The purchase of the rolling stock was completed in November 2002, with the signing of a contract between Merval and the French company Alstom, which in addition to guaranteeing the delivery of 27 convoys of 2 cars, included signaling, control systems and electrical power, as well of various items that ensured maintenance for 30 years.

The work for the implementation of this project, called Stage IV, began in 1999, with the demolition of the solid construction stations, replacing them with bus stops, and only remodeling the Limache station for the new uses that would later be given to it, making them architectural homologation and functionally. The road was buried with the construction of a tunnel of more than 5 kilometres between the Caleta Abarca and El Salto sectors in the Viña del Mar commune, leaving 4 stations under the street line, and allowing a restructuring of the fascia urban environment via Vina Mar. The work on the tunnel suspended the service was between July and November 2005.

The first car of the new fleet arrived in Chile on 22 February 2005. On 30 June 2005, a farewell ceremony was held for the old Suburban Electric Motor Vehicles (AES), built in Argentina by Fiat Concord, which provided commercial service until July 2005. At 12:45pm a "symbolic" tour began that began in Valparaíso and concluded in Limache. Thus, stations, bus stops and the signalling system completed their last day.

The service began with a 3-day white march, operating partially outside the tunnel between 21 and 23 November 2005. On 23 November, the inauguration ceremony was held, which was attended by the then President of Chile Ricardo Lagos. The service formally began on 24 November 2005.

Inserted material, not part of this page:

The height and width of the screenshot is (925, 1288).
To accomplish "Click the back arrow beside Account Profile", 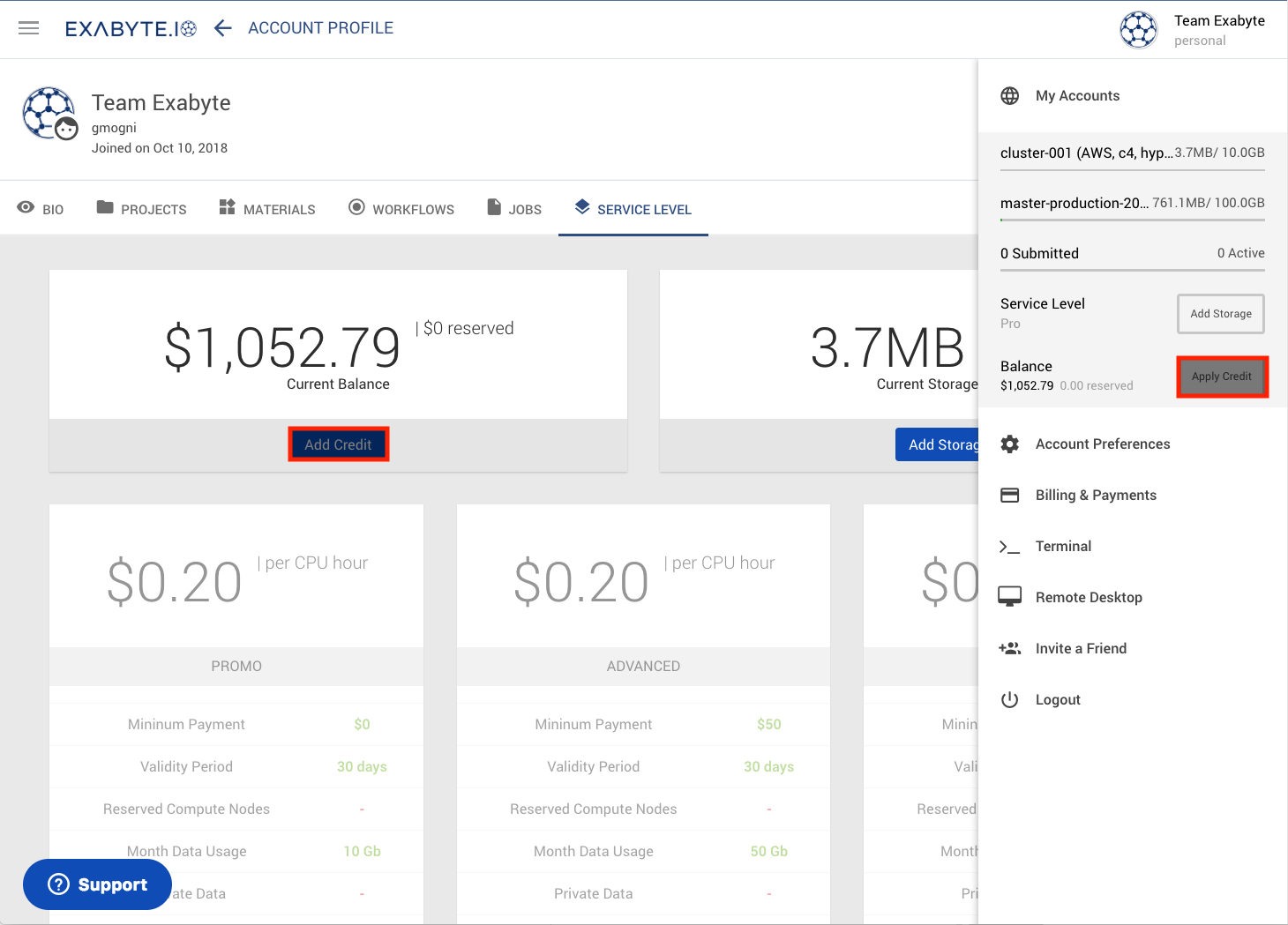I will click(x=223, y=28).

=== Merval rolling stock ===
Unlike the Melbourne version, Merval trains do not have intermediate cars. They only consist of two cars with a cabin, one motor (which has the pantograph) and another trailer. They can also operate as double units, forming convoys of 4 wagons, but always smaller than the Melbourne version.

The door system is the same as in the Melbourne version. The doors are activated by pressing a button on the door and are closed by the driver or after two minutes. Each car has three passenger doors per side, which gives a total of six doors per single car and 12 per trainset.

Each car has a single pantograph that delivers energy to the motor car from the catenary available throughout the network.

Due to the lack of a catenary, the trains do not operate beyond the Limache station, although the possibility of extending Merval's service to La Calera is being analysed.

=== Changes in passenger seats ===
Contrary to what was done in Melbourne, Merval announced a reduction in seat capacity of its trains, to be implemented between October and December 2014. This reduction seeks to increase train capacity to meet the growing demand of passengers. Although exact figures were not provided, a reduction of approximately 46 seats per train is expected, to be homologated to the 96 that the X'Trapolis Modular has, a model of which 8 unit arrived in 2015 to reinforce Merval's fleet

=== Antimicrobial trains ===
In a pilot plan between state copper company Codelco and Alstom, one car was modified to include antimicrobial copper in the handrails and contact areas. The modification, which included the removal of handles and panels, is part of the search for new uses for copper that Codelco carries out as part of its market development plan.

However, months later, the copper railings were removed and the car returned to its original condition.